• [EXERCISE DETAILS]:
Reproduce only this part of the listing: the line with "Where should I click to: Open the hamburger", plus every line after it through the last.

::::::::::

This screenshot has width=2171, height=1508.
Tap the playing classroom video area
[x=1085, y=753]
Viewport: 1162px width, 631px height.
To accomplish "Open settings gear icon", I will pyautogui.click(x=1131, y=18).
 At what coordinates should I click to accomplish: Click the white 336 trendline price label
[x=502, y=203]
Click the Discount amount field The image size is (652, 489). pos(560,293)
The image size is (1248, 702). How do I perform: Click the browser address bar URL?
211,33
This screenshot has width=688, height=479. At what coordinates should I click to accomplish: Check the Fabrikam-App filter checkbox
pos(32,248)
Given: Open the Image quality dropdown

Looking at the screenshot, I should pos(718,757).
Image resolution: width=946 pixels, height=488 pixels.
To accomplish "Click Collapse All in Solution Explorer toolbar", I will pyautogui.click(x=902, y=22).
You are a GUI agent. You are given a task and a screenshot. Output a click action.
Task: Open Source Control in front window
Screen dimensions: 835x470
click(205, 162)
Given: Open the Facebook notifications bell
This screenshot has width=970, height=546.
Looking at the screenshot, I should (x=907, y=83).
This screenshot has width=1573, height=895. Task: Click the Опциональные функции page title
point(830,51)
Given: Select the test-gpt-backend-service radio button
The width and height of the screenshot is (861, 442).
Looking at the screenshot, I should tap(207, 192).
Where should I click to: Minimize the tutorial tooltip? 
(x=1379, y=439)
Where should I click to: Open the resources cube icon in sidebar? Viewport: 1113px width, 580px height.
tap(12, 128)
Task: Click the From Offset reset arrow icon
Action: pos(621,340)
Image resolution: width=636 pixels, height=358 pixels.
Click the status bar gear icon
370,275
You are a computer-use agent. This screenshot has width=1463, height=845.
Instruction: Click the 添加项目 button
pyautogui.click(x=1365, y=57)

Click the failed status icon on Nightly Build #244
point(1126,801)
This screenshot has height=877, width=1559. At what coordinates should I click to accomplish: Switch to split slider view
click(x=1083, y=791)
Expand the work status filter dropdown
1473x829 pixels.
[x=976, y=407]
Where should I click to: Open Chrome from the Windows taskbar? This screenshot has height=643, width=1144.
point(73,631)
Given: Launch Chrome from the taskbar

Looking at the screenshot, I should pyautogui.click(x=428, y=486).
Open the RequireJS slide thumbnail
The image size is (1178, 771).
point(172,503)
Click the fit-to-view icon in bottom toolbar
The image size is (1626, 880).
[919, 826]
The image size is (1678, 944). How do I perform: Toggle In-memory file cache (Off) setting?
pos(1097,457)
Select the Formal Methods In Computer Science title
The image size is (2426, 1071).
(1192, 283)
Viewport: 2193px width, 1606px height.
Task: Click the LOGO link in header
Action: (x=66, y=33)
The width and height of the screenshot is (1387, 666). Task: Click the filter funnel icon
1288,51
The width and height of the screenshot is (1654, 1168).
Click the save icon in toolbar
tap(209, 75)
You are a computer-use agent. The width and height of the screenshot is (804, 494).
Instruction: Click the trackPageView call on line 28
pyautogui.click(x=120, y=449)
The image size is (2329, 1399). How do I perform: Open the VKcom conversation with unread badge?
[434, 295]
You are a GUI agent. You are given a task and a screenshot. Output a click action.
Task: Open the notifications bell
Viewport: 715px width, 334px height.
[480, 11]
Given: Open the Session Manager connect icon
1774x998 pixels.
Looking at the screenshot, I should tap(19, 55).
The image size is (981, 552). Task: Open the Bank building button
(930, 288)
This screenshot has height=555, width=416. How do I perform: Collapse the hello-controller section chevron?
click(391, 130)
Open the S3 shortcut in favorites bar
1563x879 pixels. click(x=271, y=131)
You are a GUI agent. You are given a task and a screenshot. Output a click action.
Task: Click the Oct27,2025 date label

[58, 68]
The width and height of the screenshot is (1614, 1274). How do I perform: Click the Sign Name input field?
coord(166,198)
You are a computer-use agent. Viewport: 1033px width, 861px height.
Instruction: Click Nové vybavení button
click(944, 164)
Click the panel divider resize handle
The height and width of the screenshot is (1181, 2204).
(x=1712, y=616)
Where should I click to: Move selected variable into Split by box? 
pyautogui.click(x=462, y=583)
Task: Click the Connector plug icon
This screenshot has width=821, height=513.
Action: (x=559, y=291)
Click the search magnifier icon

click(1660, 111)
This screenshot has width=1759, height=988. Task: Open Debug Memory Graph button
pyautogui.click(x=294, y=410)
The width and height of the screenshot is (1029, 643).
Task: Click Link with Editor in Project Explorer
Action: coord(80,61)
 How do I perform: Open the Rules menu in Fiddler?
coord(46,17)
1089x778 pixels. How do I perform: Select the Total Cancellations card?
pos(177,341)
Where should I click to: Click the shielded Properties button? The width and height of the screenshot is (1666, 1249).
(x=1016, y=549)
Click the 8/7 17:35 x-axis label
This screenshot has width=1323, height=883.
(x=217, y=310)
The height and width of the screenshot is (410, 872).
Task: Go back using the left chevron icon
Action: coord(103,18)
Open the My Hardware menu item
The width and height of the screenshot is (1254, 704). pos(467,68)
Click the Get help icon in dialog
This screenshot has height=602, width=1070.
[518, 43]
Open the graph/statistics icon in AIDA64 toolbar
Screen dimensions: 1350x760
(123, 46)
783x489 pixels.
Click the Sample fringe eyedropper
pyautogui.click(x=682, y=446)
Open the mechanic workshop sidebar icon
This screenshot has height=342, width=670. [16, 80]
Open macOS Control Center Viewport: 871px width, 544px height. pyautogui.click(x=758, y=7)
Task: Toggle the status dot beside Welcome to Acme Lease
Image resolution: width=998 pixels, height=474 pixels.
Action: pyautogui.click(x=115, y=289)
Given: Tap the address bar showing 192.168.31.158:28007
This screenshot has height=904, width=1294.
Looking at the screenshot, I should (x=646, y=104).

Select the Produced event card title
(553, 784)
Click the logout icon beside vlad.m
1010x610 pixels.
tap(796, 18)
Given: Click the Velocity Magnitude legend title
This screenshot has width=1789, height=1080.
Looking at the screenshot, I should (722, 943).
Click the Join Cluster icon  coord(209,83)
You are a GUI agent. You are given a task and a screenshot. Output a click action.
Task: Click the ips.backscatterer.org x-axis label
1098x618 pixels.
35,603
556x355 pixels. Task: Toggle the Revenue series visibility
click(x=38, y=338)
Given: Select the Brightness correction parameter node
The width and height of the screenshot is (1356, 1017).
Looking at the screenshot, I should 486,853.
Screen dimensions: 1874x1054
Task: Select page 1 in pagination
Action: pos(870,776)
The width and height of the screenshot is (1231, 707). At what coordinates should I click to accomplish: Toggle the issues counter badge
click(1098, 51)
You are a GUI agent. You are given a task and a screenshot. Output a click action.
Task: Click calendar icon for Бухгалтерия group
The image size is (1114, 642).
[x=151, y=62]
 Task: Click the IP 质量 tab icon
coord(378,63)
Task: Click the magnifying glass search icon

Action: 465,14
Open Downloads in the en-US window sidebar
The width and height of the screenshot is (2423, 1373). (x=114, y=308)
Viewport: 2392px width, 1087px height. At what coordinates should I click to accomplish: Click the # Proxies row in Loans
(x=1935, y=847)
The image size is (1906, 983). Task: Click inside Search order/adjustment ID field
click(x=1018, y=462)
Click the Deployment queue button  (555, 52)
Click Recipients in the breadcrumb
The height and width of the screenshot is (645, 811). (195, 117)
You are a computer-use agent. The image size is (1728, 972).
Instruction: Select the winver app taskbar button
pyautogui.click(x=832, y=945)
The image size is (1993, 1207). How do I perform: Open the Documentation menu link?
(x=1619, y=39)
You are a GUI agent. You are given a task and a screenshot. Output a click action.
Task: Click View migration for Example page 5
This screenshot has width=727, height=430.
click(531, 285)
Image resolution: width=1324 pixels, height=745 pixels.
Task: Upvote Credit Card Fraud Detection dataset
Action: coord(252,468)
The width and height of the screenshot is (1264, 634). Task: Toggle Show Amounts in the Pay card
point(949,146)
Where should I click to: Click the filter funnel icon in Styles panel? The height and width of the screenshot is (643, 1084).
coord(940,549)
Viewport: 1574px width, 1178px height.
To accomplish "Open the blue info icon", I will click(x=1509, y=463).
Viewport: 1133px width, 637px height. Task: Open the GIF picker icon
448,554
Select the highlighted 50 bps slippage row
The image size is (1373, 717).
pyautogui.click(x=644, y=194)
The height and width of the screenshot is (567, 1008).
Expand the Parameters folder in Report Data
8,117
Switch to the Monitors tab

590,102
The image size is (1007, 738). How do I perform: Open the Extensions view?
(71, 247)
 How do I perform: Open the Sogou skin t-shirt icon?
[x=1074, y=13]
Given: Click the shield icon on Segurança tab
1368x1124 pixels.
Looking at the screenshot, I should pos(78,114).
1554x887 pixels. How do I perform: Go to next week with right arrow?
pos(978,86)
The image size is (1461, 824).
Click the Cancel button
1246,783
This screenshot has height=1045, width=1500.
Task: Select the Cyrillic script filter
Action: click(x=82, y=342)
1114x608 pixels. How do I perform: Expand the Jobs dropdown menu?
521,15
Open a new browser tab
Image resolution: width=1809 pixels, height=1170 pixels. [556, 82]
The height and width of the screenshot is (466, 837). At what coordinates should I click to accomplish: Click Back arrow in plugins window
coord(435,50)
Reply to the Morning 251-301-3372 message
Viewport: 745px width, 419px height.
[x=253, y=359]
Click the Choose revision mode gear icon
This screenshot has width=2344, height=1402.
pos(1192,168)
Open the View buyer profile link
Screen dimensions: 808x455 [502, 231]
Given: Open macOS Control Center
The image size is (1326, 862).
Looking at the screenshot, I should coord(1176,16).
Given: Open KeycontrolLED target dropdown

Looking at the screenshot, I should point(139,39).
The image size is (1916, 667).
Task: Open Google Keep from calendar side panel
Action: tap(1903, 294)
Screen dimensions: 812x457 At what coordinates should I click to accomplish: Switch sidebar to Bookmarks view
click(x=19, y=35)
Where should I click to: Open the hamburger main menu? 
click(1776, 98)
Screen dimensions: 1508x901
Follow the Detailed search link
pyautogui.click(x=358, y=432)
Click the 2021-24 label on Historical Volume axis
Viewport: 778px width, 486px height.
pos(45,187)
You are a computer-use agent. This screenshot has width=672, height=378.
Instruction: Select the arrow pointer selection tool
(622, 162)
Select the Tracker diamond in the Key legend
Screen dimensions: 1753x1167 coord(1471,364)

::::::::::

• [RESPONSE AREA]:
Where should I click to: Open the hamburger main menu? 
click(1776, 98)
Screen dimensions: 1508x901
Follow the Detailed search link
pyautogui.click(x=358, y=432)
Click the 2021-24 label on Historical Volume axis
Viewport: 778px width, 486px height.
pos(45,187)
You are a computer-use agent. This screenshot has width=672, height=378.
Instruction: Select the arrow pointer selection tool
(622, 162)
Select the Tracker diamond in the Key legend
Screen dimensions: 1753x1167 coord(1471,364)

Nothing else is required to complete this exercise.